Support is generally the greatest cost for software. You always have to look at your product through your customers eyes to make it as simple and intuitive as possible. Years ago, the tax season I worked for Intuit in Tucson (and the best Christmas party I've ever experienced working for any company; I was too late for the years when they used to roll kegs of beer through the support department about the time Microsoft wanted to buy them and the Justice department said no) they talked about turning support into a profit center, but never quite got there (at least that year.) While I was answering the phones to answer questions about Quickbooks it always amused me that the owner or their accountant wanted to know things like 'what' rather than 'how' to set up their chart of accounts for example. I was being paid to tell them how. Their accountant was suppose to be telling them what.
Then I worked for about a decade writing software for a mom and pop outfit. When they moved their company from California to Washington state they lost most of their programmers in the move, but I went (on the promise of a huge raise they reneged on after I made the move.) They used to call my code bulletproof. But even then we had a lot of support issues regarding a desire for new features all the time. I'd sometimes talk to customers when the support people were at capacity. In talking with customers, I'd almost always come up with new features that the salespeople would then use as a lead in getting more sales. You learn a lot from talking with customers and being a customer yourself. Experience counts.
During those years I was very productive because my tools were of a professional level. They faded into the background. I didn't have to concentrate on the tools, just on the job I was doing with them. Which made my productivity very high. Statistics from our source control software indicated I was doing more work than four other programmers we had one year.
I also helped friends literally become millionaires in their software businesses and this poor boy would like to do some of that for himself. So I need tools. Surely they've improved in the last decade right? Here's how one compiler describes itself:
- Huge set of internal commands (1100+)
- No external DLLs, runtime interpreter or anything else required when creating executables
- Procedure support for structured programming with local and global variables
- Access to full OS API for advanced programmers
- Optimal use of the available hardware by using highly optimized (assembly) commands
- Source code is portable: Windows, MacOS X and Linux
- Dedicated editor and development environment
- Powerful integrated debugger and profiler to easily trace and analyze code
For some reason they don't include weird and buggy. Probably just an oversight. A compiler doesn't need 1100+ commands if they choose the right ones. This is not a plus in my mind. I don't know about their structured programming claim. I expect they didn't get scope rules right given what I've discovered about other products. If you have access to memory (and how could you not?) you have access to assembly language, but I choose a language so I won't be coding in assembly. A profiler is nice, but I hardly ever use one because coding you should be able to tell when you've screwed up optimization. Visual Basic had a great debugger, but it's another thing I could live without.

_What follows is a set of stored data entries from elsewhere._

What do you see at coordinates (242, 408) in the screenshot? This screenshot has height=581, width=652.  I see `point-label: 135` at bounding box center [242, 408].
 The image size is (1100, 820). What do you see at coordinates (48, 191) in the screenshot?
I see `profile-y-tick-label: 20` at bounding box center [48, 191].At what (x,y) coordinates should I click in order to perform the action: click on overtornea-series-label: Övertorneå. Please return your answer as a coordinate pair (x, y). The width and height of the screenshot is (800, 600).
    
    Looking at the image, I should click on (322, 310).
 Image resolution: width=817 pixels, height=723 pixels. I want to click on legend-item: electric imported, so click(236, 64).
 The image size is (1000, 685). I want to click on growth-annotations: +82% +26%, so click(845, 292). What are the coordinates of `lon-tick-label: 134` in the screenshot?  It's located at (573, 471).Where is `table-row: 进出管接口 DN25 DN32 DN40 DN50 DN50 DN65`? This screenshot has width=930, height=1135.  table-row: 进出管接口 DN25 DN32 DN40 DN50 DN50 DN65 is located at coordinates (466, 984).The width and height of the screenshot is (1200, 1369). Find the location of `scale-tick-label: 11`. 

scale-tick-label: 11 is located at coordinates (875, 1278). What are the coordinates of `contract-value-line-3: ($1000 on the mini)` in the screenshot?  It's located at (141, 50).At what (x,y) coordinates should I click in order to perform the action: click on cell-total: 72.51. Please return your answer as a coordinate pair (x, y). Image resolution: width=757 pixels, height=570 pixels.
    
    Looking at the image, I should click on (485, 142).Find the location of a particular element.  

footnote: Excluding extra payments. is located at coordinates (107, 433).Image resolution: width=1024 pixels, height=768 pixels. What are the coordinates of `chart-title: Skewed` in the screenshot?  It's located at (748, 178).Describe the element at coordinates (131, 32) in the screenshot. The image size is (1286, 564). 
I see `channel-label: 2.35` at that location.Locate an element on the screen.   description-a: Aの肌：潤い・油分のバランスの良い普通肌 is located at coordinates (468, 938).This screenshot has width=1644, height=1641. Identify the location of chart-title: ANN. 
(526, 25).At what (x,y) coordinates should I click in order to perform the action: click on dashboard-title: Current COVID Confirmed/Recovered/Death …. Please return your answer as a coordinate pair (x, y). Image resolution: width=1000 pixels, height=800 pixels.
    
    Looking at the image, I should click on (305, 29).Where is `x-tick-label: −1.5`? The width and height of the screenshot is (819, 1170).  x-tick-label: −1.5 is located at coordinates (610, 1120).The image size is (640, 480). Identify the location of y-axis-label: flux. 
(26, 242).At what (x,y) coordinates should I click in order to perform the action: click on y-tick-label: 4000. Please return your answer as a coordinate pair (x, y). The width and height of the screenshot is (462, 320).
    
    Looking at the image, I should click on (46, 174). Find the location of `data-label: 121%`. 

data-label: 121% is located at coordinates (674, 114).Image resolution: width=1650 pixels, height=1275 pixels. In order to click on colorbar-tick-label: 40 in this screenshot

Weird is a form designer that writes code for you but doesn't let you change it in any way. You have to copy the code into your own file to modify it. Buggy is having the thing crash when you scroll too fast down a list. But I don't care about any of that if I can end up with the results I want and it appears I will be able to. So I'm going to buy the damned compiler next month. From two guys in Europe that could be hit by a truck any given time. My first software boss in NYC used to always gleefully ask me, "but what if you get hit by a truck." I kind of miss that pain in the ass, Hank. I wonder if he's still alive?
The result I want is an executable with no dependencies. I'm going to release my first client software for Linux. This is likely to have much greater support issues than windows but for a much smaller customer base. I'm giving it away for free so that should help some. My income will come from an option of buying virtual money in the game. Yes, it's a game and a fairly simple one at that. My goal is several thousand players per server. Hosting on a server is dirt cheap. I can do testing on a shared server for as little as $5 a month. Then move up to a dedicated server for about $150 per month. Even in my worst scenario (80% to 90% choosing to always play for free) I should make more than I currently do. Gotta take a shot, right?
I know it will be fun to play since I've already put something out similar to it as a test that people seem to like. I've already written some code that allows a non artist like myself to have fun building components that are part of the game. I have 36 parts of the game to write and then I will be done. I should be able to finish that in less than a year. I've got nothing but time. It's not my only plan.
Update: One down, 35 to go. Everything else requires SQL which I'm thinking $60 a year to include support doesn't sound like a bad deal to me. Gotta start getting serious about finding a host.
Can you believe there's no provision for modal forms in the compiler I'm buying? I guess I'll just have to make do. I told ya, weird. My job is to use this weird tool and produce a product that isn't weird. If it was easy, everybody would be doing it.